• **Your task**: Can you locate each line below containing the word "category" and copy those lines out in full?

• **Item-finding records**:
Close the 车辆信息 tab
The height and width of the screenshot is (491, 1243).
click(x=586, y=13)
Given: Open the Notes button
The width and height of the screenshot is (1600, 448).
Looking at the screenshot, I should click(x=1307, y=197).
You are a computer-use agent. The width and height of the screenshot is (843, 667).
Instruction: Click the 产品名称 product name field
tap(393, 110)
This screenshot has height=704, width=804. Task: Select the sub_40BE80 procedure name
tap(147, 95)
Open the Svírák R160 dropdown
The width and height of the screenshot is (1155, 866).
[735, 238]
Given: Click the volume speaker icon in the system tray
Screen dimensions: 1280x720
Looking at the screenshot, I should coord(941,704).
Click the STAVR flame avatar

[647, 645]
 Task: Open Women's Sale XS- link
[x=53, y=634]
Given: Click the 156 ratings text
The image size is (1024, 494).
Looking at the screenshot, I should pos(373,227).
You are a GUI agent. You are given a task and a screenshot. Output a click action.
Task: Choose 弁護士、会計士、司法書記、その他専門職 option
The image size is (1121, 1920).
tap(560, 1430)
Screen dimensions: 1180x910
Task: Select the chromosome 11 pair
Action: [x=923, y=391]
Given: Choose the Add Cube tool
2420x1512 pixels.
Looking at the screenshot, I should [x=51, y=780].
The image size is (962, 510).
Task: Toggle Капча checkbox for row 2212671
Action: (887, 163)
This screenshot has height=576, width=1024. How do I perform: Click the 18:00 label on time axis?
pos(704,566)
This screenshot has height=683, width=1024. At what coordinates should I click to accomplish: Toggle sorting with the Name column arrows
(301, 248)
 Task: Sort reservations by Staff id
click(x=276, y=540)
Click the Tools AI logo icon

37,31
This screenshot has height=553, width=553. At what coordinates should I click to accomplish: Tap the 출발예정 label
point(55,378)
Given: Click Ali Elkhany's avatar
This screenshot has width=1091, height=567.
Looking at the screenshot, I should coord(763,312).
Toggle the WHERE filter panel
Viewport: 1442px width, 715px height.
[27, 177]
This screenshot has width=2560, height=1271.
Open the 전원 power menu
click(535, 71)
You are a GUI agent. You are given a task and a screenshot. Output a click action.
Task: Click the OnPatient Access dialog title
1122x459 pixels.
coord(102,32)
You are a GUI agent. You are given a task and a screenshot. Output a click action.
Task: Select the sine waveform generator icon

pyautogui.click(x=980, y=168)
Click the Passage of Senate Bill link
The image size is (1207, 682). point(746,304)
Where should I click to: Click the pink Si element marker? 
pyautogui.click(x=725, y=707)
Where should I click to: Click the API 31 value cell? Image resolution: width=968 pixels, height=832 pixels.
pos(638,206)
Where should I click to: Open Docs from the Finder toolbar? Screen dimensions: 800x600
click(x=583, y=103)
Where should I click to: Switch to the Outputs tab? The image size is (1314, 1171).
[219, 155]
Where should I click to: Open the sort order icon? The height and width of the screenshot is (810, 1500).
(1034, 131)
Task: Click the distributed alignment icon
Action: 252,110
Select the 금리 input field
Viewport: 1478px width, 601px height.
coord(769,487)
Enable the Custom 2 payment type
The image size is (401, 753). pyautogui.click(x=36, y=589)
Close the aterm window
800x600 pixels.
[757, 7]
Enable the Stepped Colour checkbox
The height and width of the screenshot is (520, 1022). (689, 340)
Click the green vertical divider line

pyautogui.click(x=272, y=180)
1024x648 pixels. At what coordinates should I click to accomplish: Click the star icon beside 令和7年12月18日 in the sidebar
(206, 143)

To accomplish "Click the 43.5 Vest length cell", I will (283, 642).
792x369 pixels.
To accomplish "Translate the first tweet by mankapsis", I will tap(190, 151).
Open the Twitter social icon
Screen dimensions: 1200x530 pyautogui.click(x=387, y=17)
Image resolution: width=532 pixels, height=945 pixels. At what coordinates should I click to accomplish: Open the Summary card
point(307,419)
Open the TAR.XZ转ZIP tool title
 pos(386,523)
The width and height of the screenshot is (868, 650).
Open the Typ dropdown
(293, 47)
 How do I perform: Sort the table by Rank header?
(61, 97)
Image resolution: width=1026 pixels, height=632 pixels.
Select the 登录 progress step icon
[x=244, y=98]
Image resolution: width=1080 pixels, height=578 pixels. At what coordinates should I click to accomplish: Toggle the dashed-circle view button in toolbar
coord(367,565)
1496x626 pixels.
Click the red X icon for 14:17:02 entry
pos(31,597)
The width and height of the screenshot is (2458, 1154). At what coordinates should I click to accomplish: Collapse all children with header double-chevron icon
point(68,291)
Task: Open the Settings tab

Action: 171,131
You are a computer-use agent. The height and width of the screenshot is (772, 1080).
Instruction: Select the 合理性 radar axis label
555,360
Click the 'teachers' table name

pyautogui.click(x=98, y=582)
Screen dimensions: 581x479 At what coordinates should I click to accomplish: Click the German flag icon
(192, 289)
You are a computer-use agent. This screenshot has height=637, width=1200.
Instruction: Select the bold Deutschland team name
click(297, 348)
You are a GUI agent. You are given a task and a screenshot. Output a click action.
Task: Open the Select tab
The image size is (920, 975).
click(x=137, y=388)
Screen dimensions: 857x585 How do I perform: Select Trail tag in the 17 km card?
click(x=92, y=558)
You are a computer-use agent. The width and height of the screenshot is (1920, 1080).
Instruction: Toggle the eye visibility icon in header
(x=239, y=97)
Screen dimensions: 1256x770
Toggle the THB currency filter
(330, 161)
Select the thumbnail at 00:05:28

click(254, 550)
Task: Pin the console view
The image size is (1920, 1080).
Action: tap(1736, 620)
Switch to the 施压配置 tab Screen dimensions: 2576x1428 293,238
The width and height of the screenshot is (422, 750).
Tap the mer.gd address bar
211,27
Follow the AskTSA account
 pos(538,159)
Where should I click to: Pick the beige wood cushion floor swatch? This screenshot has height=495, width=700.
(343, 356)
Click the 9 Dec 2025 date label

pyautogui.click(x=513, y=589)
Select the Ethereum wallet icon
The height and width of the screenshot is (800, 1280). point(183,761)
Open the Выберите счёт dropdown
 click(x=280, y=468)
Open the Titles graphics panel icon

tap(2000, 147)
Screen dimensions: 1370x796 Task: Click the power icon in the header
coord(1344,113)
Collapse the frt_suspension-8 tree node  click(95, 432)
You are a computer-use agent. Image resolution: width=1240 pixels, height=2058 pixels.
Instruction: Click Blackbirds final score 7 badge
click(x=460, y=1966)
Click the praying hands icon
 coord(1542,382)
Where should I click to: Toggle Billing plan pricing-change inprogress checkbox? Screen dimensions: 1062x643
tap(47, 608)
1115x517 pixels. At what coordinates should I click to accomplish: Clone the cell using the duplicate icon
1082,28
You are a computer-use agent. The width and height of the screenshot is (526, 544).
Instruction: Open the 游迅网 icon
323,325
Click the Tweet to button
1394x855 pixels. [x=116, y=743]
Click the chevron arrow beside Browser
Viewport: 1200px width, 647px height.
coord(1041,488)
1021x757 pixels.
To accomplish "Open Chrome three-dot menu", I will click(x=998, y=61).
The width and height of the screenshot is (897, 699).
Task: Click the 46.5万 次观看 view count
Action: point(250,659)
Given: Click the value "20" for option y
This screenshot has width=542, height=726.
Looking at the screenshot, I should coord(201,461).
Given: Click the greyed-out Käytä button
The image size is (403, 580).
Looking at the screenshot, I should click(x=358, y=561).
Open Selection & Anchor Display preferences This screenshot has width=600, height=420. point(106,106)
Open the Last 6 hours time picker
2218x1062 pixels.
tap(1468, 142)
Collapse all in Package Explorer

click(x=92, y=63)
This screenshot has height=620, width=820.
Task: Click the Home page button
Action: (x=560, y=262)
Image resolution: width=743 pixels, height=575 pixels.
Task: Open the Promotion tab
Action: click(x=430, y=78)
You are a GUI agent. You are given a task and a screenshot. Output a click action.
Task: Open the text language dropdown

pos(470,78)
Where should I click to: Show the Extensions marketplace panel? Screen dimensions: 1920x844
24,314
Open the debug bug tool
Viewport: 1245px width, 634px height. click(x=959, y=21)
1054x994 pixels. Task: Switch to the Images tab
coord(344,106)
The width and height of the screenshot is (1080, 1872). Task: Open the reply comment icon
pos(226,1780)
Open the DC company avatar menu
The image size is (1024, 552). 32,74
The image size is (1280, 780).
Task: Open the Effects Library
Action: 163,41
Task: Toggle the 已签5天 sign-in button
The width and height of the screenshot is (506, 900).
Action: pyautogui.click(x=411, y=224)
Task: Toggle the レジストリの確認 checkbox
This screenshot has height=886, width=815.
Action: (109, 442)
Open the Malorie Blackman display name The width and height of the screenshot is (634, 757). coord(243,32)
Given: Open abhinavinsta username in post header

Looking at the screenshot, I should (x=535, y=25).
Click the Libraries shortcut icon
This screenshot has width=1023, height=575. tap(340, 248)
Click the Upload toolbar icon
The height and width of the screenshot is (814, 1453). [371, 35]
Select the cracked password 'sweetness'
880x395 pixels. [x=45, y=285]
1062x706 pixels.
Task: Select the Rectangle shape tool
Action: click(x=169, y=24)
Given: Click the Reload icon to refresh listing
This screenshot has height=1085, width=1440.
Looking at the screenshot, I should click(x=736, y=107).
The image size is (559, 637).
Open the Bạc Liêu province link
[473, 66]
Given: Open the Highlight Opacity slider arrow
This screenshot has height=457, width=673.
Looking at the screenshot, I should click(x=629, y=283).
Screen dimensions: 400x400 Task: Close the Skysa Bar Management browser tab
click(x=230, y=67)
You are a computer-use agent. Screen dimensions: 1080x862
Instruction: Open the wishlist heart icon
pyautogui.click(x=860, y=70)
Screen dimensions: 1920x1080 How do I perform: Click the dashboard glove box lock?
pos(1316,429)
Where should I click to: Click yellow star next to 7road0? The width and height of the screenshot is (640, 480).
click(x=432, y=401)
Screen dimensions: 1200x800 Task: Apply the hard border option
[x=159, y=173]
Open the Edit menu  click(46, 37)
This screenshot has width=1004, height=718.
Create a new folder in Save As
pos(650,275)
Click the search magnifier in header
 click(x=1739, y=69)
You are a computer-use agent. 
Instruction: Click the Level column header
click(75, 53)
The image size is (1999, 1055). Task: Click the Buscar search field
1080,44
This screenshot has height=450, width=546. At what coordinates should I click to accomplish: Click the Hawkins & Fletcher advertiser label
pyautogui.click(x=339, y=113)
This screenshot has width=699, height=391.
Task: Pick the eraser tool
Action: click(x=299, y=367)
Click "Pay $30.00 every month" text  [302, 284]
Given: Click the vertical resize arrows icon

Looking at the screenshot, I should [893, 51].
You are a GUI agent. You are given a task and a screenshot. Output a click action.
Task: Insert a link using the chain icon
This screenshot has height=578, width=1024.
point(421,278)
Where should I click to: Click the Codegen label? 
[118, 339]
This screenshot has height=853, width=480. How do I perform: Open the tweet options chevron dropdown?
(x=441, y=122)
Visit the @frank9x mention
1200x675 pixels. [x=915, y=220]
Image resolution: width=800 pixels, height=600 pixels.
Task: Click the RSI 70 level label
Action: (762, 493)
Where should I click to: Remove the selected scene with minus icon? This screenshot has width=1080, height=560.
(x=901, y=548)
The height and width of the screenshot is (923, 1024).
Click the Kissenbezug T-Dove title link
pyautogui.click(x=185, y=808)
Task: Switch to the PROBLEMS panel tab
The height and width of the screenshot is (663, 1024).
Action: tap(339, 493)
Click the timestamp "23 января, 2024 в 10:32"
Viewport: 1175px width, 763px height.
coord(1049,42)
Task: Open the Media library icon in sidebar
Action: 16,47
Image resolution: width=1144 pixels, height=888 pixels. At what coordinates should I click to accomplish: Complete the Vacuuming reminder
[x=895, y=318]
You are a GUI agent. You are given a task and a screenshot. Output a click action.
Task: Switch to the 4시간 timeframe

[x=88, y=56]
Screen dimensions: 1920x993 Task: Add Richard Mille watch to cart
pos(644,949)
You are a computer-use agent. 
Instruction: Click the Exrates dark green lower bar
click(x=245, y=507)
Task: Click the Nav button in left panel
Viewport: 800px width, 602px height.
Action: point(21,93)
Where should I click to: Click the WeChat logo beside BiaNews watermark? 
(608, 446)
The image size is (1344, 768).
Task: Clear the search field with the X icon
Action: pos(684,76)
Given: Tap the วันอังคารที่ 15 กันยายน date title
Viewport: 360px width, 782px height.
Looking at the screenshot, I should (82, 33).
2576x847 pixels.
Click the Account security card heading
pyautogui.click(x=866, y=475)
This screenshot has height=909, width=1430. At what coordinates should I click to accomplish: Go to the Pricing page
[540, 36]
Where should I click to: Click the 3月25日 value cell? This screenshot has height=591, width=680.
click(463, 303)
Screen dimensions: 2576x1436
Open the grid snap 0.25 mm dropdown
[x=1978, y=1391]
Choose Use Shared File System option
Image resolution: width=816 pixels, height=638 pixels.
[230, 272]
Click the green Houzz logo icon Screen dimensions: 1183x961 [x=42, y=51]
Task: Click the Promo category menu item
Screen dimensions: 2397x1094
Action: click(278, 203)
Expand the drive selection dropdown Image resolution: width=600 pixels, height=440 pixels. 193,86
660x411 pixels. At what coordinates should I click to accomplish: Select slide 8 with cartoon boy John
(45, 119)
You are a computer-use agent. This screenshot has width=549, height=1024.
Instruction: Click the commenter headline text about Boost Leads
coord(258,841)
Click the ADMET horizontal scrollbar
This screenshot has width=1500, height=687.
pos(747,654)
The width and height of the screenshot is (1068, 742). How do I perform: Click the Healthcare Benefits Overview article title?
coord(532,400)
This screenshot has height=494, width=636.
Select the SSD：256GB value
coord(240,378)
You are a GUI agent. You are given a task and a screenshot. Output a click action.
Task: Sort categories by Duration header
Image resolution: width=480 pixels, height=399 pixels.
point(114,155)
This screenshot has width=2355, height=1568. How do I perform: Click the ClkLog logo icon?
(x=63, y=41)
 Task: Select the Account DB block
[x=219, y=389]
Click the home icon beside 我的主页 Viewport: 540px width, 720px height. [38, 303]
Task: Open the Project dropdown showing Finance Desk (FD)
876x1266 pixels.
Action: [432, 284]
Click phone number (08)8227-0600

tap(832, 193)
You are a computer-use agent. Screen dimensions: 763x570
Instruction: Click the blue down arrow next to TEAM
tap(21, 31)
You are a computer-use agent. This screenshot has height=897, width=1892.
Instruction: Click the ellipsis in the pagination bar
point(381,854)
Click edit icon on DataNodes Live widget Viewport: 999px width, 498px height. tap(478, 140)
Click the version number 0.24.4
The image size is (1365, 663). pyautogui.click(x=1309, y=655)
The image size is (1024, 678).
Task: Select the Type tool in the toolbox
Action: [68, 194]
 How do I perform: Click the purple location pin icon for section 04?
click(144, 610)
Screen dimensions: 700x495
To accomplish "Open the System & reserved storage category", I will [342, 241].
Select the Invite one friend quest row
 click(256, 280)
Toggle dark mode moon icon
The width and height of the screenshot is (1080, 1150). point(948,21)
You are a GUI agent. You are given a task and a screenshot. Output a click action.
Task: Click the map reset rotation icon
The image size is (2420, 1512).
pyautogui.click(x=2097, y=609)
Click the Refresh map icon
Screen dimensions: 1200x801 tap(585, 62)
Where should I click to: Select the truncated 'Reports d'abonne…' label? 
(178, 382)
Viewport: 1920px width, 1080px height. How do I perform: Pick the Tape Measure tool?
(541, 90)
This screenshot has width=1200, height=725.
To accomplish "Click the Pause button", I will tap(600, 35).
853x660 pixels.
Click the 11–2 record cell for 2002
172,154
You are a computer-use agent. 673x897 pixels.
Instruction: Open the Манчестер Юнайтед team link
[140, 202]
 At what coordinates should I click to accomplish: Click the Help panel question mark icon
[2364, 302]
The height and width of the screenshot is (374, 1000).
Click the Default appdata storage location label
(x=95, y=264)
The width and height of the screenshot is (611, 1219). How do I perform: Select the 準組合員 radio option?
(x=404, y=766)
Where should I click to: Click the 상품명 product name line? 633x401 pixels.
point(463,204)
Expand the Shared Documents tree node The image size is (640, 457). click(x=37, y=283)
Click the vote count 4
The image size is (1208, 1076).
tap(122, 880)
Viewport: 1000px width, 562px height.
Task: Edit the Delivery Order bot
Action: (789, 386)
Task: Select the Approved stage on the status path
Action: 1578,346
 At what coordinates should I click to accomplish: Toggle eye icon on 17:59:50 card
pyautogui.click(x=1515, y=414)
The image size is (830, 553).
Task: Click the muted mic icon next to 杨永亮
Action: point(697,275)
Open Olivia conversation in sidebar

• **Exercise result**:
Task: Click the Promo category menu item
To accomplish "Open the System & reserved storage category", I will [342, 241].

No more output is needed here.